Firstly, that fantasy has the capacity for creating an all-encompassing worldview. Each individual story or collection of stories act as a myth, which today, more than ever, can grow quickly thanks to the internet that allows readers to connect, discuss, expand etc. More than a capacity, I would say that fantasy literature has a strong tendency towards this. Once the seed has been planted, i.e. the myth has been created through the first books, which are considered canonical, there is an inherent desire among its adherents to immerse themselves into this worldview. People who read detective stories rarely act out such stories through live action role-play or show up to conventions in cosplay. On the other hand, it has become decidedly normal to see people dressed as wizards or witches whenever a Harry Potter movie premiered in the cinemas.

 

Secondly, there is also a tendency towards imagining this fantasy worldview in a utopian fashion. Not that these fantasy worlds are presented as utopias, or that the reader imagines life for the average peasant in Middle-earth was pleasant. But readers do not imagine themselves as peasants either. In one way, we are all Muggles in the world of Harry Potter, so you could conceivably argue that we are already living in that world, but obviously, what holds interest for the reader is to be a wizard or witch. This is despite the fact that a society with Death Eaters, potions that can perfectly mimic someone’s appearance, spells that remove your memories etc. would be a nightmare on many levels (the fact that defence against the dark arts is a mandatory school subject or even exists as a school subject speaks volumes). The books still manage to make this seem a world the reader wishes to inhabit.

 

This is because the books act like a myth. They create a worldview we wish to immerse ourselves in. They promise us purpose, power, community in stark contrast to our lives in a fragmented, chaotic society in an indifferent universe. Does this mean that fantasy is nothing more than escapist fiction? A longing back towards simpler times when a singular myth covered all of society, to a utopia that never existed?

 

I will quote the last paragraph from my earlier blog post that I mentioned above: “By reading fantasy, we once more return to the tales of gods and heroes.

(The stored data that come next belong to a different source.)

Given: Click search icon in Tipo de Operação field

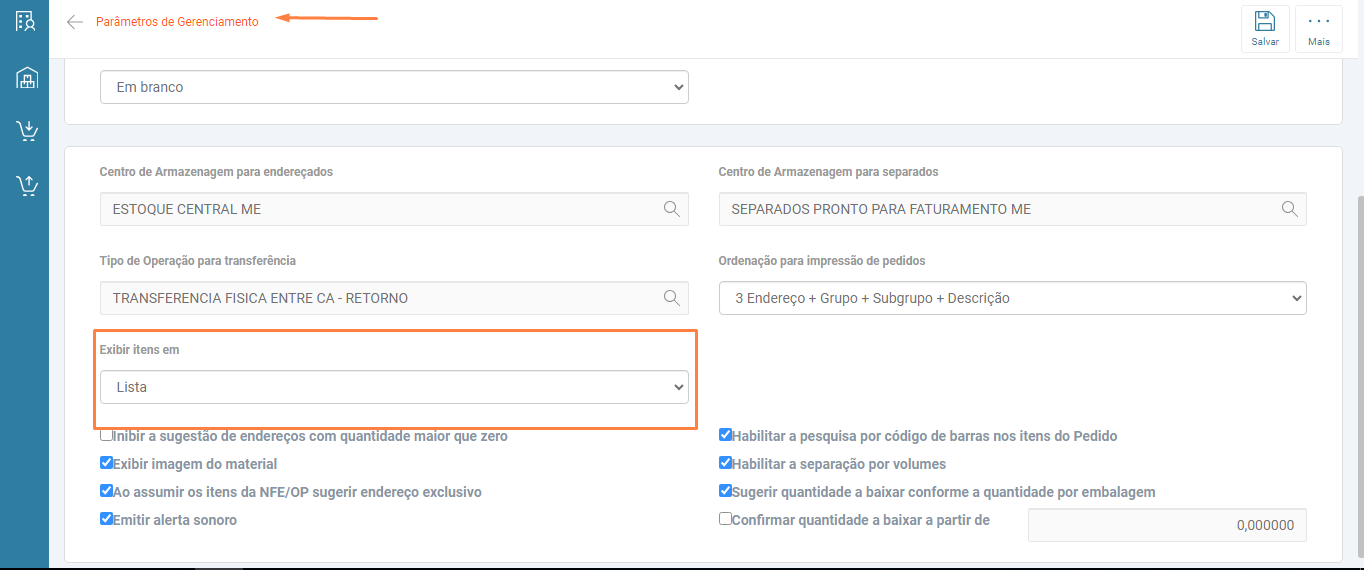Looking at the screenshot, I should pos(671,298).
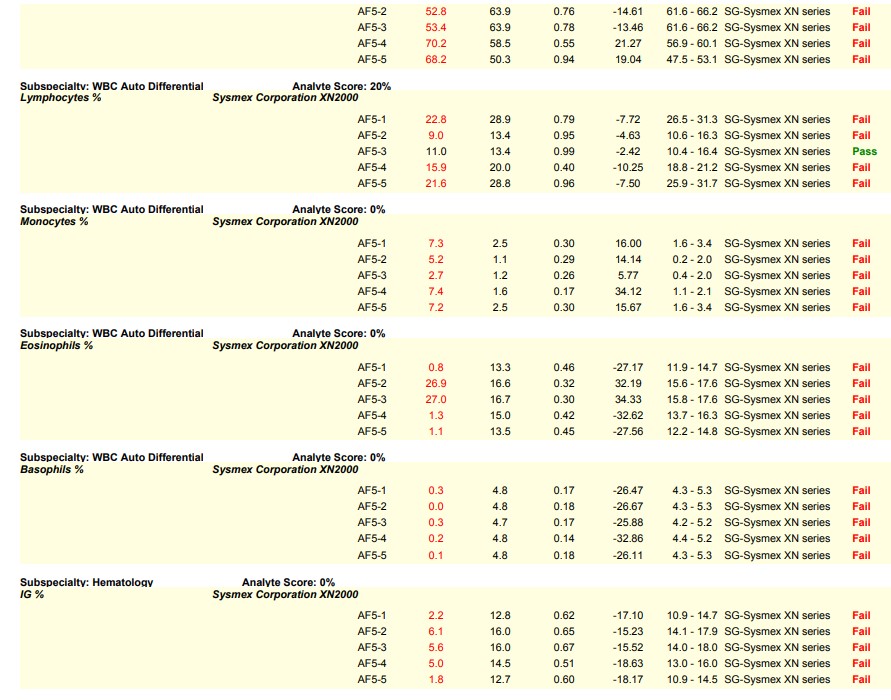Click the Eosinophils % analyte heading
891x700 pixels.
(x=57, y=345)
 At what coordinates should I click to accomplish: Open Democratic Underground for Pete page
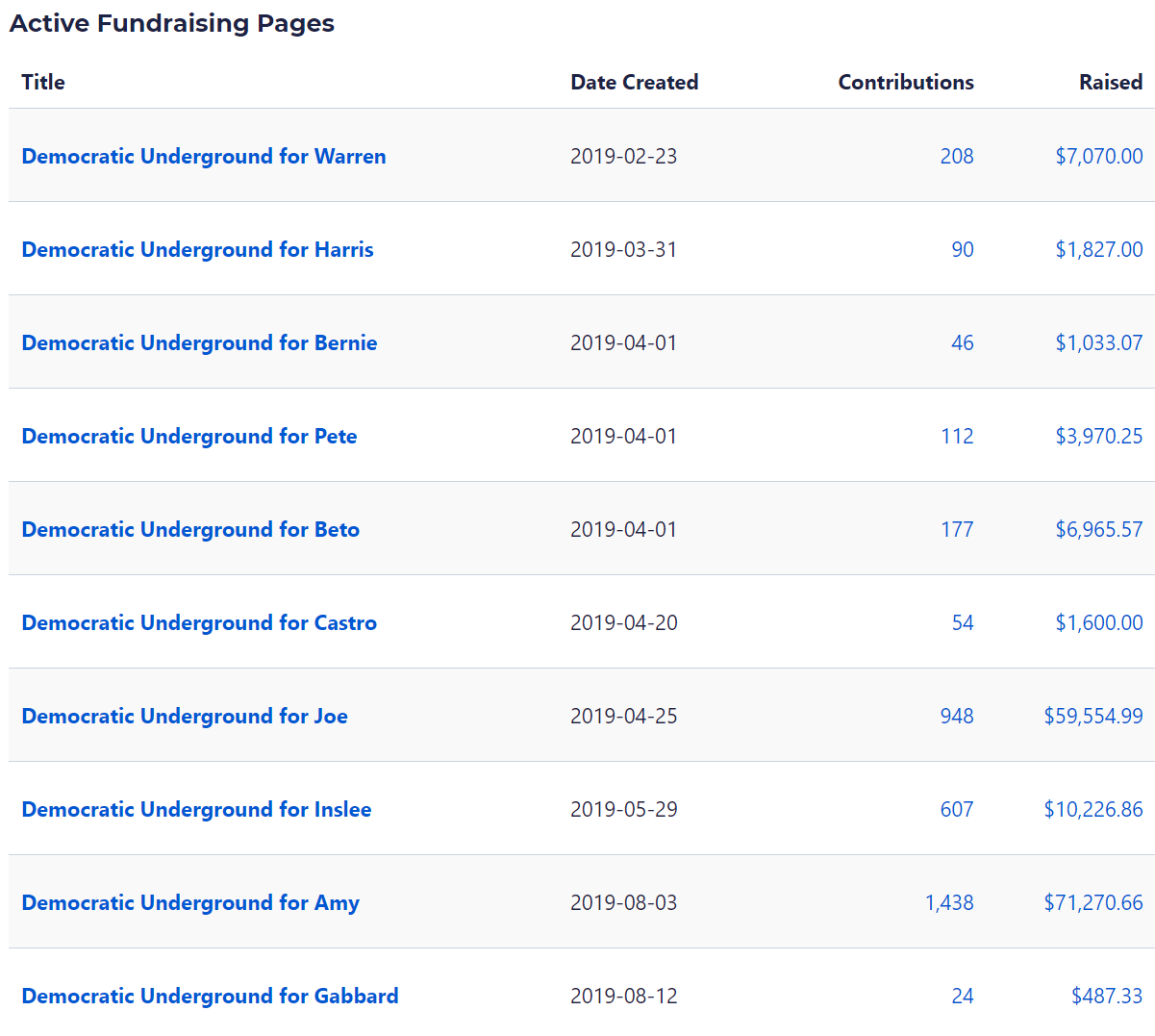[188, 436]
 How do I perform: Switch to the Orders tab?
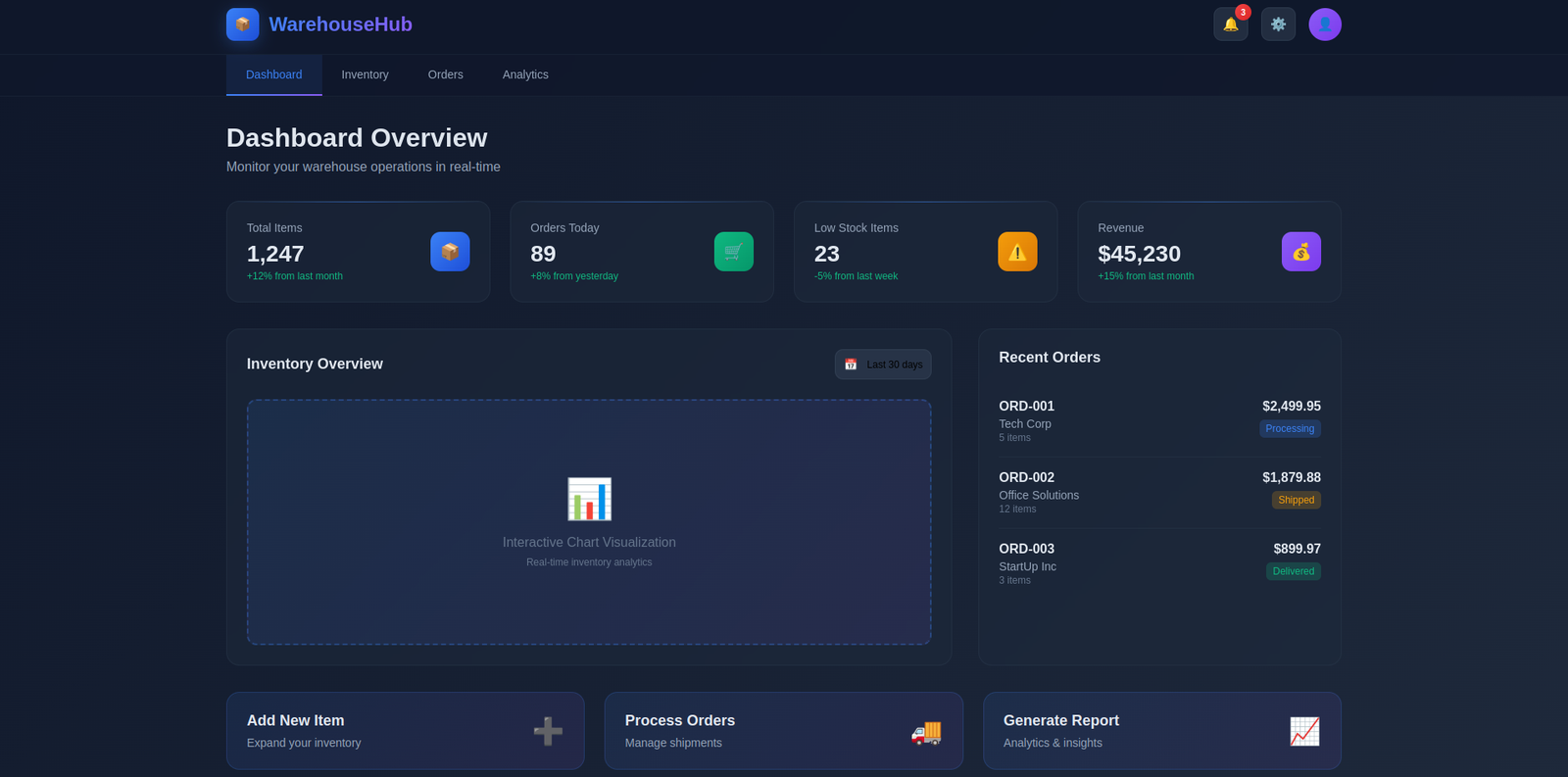(x=445, y=74)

We walk once more in that lost age of wonder, magic, and heroics… Or said another way, to read about heroes is to become a hero.”

 

In a fragmented, chaotic society in an indifferent universe, imagination can be our most powerful weapon to overcome these challenges, and I believe that literature above all is what unlocks this weapon for us. While literature may no longer have the same effect upon society, it has not lost its power over the individual reader.